First things first: what is a sanding sponge? How is it any different from the more common sandpaper? Yes, the sanding sponge is basically a piece of sandpaper mounted on some foam, and the two share the same function. The sponge, however, lets you sand those hard-to-reach corners on your Gundam’s armor. With the sandpaper, you might have to apply pressure using your fingernails when sanding along some armor plating, resulting in an uneven surface; or worse, accidentally oversanding an adjacent part. It’s easier with the sponge, and the pressure you exert is more evenly distributed. Same goes with the sanding stick, to which female gunplars out there may easily relate to (Hint: it works just like a nail file!) 🙂
This is the 3M sanding sponge:
It’s a 4.5 inch x 5.5 inch foam pad coated with abrasives, available in different grits like Medium, Fine, Superfine and Ultrafine. A box of 20 costs $66.55 on 3M’s online store, which translates to about Php140.00. Pretty expensive for some sandpaper stuck to a piece of foam, no? And it’s a bit too big for Gunpla use, because its size was intended for woodworking. Whenever I receive my order, I probably will split these into two.

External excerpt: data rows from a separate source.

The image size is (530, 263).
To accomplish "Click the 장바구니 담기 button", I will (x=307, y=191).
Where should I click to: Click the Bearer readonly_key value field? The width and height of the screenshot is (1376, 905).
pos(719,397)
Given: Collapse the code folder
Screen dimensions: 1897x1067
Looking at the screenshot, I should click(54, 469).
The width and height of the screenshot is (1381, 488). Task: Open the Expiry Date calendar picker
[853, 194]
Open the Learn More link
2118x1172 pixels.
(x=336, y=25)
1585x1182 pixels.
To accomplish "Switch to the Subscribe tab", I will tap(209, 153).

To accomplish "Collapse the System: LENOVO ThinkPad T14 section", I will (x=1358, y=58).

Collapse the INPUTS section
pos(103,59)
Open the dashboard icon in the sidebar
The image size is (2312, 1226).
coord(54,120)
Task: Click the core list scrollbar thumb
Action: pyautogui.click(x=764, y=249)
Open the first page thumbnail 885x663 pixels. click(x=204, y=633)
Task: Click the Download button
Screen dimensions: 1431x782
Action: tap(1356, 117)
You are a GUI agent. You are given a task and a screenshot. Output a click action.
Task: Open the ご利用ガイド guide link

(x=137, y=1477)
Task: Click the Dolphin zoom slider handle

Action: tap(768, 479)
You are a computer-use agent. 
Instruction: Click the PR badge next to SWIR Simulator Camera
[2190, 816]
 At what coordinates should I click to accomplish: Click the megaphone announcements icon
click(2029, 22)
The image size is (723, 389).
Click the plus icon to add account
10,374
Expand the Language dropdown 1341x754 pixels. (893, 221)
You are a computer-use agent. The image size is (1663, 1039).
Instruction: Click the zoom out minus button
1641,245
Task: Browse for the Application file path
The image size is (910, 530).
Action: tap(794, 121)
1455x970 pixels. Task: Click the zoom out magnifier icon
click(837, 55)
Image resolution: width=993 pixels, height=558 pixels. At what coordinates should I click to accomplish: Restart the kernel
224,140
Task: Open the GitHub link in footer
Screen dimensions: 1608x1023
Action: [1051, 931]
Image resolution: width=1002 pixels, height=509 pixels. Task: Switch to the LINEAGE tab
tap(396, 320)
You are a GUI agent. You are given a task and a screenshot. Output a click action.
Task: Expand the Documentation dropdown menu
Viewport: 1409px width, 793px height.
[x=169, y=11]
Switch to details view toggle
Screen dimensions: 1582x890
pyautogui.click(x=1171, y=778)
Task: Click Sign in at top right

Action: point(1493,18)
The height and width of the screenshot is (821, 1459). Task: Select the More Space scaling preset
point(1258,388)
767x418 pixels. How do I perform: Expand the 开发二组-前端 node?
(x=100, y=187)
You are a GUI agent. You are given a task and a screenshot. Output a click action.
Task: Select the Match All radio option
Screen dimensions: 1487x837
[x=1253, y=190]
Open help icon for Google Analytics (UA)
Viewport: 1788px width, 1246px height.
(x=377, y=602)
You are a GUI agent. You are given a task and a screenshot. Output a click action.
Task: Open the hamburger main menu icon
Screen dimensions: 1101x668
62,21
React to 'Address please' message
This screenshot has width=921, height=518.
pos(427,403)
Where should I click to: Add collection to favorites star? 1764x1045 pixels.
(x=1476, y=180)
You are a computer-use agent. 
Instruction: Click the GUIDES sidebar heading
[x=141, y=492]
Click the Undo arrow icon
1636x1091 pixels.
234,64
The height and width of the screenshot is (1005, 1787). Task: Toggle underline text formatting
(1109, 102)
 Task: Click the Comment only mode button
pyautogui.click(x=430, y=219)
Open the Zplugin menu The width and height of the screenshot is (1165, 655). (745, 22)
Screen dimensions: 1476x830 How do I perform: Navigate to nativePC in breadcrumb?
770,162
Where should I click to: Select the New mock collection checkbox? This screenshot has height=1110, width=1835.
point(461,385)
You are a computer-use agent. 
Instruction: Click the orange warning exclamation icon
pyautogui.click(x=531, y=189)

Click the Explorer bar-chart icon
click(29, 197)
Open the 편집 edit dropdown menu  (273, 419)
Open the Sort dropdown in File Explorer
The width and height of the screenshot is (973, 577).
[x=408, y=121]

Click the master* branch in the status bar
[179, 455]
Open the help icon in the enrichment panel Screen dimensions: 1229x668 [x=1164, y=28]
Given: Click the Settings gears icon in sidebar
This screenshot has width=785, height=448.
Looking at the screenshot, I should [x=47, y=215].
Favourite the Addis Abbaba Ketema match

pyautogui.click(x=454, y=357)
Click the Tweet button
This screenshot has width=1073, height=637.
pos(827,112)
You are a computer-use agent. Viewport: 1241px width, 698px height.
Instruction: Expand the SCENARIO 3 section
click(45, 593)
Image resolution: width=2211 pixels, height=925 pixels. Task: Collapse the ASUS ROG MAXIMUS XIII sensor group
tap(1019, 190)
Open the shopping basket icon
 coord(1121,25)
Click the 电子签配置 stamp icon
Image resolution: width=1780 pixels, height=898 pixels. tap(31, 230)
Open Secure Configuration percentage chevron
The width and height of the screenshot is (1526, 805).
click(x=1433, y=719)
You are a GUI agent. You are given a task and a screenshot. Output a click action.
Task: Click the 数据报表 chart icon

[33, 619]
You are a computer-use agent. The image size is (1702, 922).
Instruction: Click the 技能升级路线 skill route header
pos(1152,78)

This is the sanding sponge ala spiderbeef:
Yeah, I got more grit choices – take that, 3M! These 2 x 2 inch babies are more suited for Gunpla modeling, what with all the minuscule parts we usually encounter in our hobby. And you can use whatever grit you wish; it’s all up to you.
For our “ingredients”, I bought the following: a package of Polar Bear brand mounting tape for Php36.50 from National Bookstore, and sandpapers of assorted grits (600, 800, 1000, 1200, 2000) from Ace Hardware and Handyman for about Php20.00 each. Actually, most of my sandpapers have been lying around the house for quite some time, so technically they’re free 😀 I prefer the Mirka brand sandpapers I bought from Ace some time ago, they’re really durable. For the mounting tape, I’d originally planned to use the more common roll type, but then I saw these flat ones and thought, “PERFECT!”
That brings us to a grand total of Php136.50. Didn’t even touch the price of a single 3M sanding sponge 🙂
The package of mounting tape contained 4 pieces measuring 4 x 4 inches each. I took one piece and cut it into four:
I peeled off the protective paper from the tape and stuck each piece to the edge of the sandpaper:
Then I cut the sandpaper flush against the side of the mounting tape with a pair of scissors:
Repeat for the other side of the tape and voila! Same function as its 3M cousin, but waaaayy cheaper:
I even had a lot of mounting tape and sandpaper left over, so I’m well-stocked till the end of the year, at least.
For the sanding sticks, I bought a package of popsicle sticks (Php15.75) and Rugby brand contact cement (Php22.75), also from National Bookstore, for a grand total of Php38.50. 3M’s loss is National Bookstore’s gain, I guess.
This is pretty straightforward, just glue the popsicle stick onto the back of the sandpaper. I used another popsicle stick to spread the contact cement and let it settle for a few seconds before sticking it to the sandpaper.
Cut the sandpaper along the edge of the popsicle stick, just like with the sanding sponge, then repeat the process for the other side.
Cheap sanding sticks!
I found some sanding sticks and replacement belts online. The sticks cost $3.00, and the belts (basically strips of sandpaper/abrasive that you glue to the sticks when the old ones are worn out) go for $11.75. That’s more than Php600.00 for a single stick.
So there you have it, cheap alternatives to name-brand sanding implements. That’s all we’re paying for, really – the brand name.